▶ Work to be completed: Nothing past the line containing "Given: Click the translate" belongs in the output. Copy exactly every line of the data below from the first up to and including it.

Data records
►
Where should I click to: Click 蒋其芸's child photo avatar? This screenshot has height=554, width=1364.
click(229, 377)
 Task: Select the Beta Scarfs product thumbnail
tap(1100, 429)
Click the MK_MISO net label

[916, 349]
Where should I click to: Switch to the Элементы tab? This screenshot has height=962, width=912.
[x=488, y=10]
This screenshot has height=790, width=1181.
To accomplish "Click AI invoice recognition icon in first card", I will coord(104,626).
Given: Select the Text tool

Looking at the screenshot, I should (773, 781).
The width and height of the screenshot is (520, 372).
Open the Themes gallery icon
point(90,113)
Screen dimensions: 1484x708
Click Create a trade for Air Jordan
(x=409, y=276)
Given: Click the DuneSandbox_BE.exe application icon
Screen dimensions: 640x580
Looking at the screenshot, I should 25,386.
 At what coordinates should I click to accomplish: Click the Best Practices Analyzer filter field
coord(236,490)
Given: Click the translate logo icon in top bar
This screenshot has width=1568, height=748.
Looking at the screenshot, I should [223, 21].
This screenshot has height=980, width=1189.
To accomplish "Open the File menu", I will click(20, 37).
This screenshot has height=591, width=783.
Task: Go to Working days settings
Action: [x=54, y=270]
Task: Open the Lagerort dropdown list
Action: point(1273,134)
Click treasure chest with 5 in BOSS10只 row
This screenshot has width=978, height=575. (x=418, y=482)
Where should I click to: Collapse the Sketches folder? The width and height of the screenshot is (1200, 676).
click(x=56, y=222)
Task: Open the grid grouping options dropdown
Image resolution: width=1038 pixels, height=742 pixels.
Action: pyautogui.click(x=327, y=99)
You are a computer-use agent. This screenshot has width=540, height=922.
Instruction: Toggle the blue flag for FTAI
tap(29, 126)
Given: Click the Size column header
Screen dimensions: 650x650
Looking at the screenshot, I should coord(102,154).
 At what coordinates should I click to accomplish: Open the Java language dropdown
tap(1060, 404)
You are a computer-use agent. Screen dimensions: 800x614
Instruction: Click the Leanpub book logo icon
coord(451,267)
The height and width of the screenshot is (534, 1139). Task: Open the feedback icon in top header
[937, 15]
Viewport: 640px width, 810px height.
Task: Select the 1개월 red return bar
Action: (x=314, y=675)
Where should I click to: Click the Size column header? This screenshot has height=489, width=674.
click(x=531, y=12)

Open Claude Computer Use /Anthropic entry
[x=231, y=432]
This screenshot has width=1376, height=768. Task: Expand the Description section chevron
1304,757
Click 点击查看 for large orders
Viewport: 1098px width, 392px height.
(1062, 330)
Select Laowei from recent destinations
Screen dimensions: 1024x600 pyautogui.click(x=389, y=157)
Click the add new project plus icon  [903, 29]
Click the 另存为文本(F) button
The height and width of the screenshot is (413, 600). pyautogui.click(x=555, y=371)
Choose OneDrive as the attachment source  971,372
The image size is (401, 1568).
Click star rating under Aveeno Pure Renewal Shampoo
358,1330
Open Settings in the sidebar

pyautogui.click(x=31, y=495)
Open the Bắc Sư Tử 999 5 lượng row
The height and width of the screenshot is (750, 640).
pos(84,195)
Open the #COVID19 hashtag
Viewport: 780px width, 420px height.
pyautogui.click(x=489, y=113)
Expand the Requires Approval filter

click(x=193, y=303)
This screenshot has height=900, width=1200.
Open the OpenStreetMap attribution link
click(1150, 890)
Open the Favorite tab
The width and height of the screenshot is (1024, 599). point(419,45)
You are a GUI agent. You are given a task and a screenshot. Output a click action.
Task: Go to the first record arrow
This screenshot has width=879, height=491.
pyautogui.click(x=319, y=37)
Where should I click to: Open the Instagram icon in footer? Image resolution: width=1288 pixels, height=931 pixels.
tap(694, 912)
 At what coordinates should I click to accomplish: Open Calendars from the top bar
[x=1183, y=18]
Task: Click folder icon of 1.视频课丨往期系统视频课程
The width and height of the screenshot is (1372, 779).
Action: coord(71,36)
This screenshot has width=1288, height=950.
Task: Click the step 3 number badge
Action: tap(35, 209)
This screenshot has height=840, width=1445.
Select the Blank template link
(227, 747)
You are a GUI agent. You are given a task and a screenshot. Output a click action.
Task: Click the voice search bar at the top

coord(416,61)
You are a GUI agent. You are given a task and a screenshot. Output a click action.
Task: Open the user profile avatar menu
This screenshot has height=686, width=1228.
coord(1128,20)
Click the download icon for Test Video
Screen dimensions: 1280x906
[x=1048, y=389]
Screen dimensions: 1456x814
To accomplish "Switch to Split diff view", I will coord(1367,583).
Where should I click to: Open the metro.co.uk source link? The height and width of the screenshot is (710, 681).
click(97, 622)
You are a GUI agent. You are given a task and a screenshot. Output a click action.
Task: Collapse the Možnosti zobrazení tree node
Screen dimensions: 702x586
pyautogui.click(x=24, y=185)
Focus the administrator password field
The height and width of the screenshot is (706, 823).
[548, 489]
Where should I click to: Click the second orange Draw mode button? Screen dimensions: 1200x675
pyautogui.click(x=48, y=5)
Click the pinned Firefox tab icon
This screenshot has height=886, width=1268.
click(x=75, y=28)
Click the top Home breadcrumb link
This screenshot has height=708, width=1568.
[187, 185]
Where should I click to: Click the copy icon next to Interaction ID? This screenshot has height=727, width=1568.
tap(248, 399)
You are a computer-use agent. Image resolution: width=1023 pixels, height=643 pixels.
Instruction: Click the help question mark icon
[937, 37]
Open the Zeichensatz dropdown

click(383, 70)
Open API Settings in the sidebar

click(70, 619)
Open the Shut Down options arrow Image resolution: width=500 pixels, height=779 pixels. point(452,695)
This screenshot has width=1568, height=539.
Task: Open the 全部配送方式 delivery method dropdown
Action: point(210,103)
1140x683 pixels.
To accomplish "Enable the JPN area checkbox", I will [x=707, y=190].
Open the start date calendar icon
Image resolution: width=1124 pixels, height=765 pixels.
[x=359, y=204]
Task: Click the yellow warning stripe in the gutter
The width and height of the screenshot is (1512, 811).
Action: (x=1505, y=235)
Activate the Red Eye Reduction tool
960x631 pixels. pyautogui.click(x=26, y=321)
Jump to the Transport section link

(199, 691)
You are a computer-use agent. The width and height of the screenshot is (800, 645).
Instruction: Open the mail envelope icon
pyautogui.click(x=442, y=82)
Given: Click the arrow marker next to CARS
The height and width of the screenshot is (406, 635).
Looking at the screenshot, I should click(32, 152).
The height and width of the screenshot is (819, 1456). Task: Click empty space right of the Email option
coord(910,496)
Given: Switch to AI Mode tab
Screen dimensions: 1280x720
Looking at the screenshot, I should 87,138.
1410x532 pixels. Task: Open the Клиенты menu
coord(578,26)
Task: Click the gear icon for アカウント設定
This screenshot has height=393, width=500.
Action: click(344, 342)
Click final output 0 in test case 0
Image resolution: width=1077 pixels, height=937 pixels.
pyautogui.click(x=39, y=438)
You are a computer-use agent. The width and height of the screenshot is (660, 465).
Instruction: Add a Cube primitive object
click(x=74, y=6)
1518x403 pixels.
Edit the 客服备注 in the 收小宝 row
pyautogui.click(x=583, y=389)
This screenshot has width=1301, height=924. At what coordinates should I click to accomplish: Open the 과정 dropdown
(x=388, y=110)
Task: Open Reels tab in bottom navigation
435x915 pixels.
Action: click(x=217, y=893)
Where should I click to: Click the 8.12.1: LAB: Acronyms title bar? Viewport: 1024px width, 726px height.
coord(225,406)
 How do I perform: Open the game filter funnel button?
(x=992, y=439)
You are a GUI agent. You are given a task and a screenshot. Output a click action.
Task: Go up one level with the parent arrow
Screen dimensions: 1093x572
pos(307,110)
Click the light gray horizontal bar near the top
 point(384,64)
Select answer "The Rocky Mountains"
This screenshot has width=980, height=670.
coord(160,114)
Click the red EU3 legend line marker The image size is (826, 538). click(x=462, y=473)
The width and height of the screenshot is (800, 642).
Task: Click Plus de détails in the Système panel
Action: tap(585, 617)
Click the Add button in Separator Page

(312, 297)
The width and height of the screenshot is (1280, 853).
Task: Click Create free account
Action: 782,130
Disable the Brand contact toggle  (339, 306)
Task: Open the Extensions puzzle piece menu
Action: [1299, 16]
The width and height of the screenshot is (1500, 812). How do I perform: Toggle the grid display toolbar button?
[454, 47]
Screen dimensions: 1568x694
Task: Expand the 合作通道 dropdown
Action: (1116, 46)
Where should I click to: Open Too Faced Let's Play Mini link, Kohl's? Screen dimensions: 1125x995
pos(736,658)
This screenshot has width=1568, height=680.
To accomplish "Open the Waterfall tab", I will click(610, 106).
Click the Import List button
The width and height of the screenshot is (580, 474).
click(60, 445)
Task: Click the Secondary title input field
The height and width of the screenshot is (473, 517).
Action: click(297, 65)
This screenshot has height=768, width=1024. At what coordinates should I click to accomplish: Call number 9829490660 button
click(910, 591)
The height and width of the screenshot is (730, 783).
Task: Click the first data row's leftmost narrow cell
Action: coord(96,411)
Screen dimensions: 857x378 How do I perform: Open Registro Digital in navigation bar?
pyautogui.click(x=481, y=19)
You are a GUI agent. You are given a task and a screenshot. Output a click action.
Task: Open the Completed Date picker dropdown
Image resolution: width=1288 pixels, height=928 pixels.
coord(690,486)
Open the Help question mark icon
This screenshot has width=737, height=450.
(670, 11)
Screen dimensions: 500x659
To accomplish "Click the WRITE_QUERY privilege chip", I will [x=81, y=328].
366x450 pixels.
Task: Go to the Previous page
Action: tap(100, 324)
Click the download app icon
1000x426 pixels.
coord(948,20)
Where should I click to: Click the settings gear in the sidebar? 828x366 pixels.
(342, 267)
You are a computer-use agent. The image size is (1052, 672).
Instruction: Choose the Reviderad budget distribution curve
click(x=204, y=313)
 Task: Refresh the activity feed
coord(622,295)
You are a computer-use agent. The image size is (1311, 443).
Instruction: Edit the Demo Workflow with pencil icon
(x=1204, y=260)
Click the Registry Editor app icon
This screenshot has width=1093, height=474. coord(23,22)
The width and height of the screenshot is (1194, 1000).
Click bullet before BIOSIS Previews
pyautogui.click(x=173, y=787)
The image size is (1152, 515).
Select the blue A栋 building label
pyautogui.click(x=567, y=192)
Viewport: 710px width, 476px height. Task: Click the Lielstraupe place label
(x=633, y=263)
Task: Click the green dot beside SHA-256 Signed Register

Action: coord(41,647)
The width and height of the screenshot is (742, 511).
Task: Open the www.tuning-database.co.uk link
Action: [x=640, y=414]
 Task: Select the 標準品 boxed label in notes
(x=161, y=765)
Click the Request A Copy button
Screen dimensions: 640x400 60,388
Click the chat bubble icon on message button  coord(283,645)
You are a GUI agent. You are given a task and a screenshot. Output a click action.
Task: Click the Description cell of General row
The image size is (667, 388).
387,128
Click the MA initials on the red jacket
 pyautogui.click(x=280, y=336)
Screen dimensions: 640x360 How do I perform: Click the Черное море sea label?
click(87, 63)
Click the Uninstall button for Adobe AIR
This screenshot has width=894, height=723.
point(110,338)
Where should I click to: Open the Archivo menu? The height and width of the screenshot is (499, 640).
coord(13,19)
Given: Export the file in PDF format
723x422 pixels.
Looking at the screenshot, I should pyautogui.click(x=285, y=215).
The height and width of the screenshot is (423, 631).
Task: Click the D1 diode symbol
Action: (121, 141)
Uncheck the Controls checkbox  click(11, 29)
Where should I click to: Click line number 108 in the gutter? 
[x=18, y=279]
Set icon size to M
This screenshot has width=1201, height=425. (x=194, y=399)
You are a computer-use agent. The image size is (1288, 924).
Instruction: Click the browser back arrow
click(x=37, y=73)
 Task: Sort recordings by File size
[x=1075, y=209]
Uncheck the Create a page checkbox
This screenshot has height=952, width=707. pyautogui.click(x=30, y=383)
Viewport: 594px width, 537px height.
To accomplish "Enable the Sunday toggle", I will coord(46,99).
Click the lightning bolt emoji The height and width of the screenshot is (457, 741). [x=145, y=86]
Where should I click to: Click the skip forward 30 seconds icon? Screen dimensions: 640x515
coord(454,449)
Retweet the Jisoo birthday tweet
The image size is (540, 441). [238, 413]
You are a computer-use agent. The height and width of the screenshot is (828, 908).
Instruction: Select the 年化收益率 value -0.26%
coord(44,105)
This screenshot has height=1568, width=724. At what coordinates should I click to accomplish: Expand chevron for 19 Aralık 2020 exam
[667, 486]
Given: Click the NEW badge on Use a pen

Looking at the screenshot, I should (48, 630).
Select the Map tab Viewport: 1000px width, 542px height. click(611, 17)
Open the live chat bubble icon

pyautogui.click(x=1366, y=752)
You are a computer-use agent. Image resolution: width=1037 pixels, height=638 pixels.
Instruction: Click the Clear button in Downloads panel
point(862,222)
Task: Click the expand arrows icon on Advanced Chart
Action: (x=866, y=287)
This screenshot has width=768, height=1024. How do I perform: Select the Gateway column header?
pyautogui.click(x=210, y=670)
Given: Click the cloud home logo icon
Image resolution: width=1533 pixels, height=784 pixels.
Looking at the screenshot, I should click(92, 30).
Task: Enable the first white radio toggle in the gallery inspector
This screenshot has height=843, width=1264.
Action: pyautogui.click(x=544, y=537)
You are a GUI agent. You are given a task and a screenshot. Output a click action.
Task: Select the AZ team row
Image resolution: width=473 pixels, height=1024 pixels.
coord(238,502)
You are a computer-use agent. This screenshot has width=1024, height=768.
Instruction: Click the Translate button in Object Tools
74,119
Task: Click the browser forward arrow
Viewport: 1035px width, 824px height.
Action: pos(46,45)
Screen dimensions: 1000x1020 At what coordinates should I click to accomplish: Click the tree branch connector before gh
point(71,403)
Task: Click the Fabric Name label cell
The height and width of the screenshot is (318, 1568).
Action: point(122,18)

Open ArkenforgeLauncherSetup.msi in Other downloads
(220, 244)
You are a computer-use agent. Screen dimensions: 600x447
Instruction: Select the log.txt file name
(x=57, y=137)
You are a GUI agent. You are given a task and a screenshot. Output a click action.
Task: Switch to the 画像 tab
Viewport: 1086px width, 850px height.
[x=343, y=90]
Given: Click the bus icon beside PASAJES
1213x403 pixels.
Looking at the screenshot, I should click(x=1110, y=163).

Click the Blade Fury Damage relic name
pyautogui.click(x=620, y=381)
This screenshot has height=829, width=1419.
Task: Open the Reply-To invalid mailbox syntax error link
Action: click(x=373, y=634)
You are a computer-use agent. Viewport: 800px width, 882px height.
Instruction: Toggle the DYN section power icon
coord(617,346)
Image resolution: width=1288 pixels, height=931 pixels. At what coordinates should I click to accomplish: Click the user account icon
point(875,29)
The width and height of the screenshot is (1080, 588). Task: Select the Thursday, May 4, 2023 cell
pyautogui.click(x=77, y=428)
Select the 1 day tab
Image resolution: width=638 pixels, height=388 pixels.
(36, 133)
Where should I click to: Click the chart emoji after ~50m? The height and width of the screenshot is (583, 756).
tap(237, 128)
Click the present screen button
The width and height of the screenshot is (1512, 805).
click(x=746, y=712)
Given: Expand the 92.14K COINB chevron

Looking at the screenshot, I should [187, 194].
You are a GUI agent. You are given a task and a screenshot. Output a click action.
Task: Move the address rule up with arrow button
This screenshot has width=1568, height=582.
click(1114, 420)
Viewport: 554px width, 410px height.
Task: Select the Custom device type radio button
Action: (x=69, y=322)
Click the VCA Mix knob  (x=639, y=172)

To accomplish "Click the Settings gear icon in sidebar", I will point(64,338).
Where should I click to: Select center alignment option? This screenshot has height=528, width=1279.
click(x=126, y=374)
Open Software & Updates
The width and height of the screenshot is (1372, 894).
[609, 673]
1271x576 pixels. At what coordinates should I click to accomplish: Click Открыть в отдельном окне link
◄
▶ Solution to the problem:
Where should I click to: Click 蒋其芸's child photo avatar? This screenshot has height=554, width=1364.
click(229, 377)
 Task: Select the Beta Scarfs product thumbnail
tap(1100, 429)
Click the MK_MISO net label

[916, 349]
Where should I click to: Switch to the Элементы tab? This screenshot has height=962, width=912.
[x=488, y=10]
This screenshot has height=790, width=1181.
To accomplish "Click AI invoice recognition icon in first card", I will coord(104,626).
Given: Select the Text tool

Looking at the screenshot, I should (773, 781).
The width and height of the screenshot is (520, 372).
Open the Themes gallery icon
point(90,113)
Screen dimensions: 1484x708
Click Create a trade for Air Jordan
(x=409, y=276)
Given: Click the DuneSandbox_BE.exe application icon
Screen dimensions: 640x580
Looking at the screenshot, I should 25,386.
 At what coordinates should I click to accomplish: Click the Best Practices Analyzer filter field
coord(236,490)
Given: Click the translate logo icon in top bar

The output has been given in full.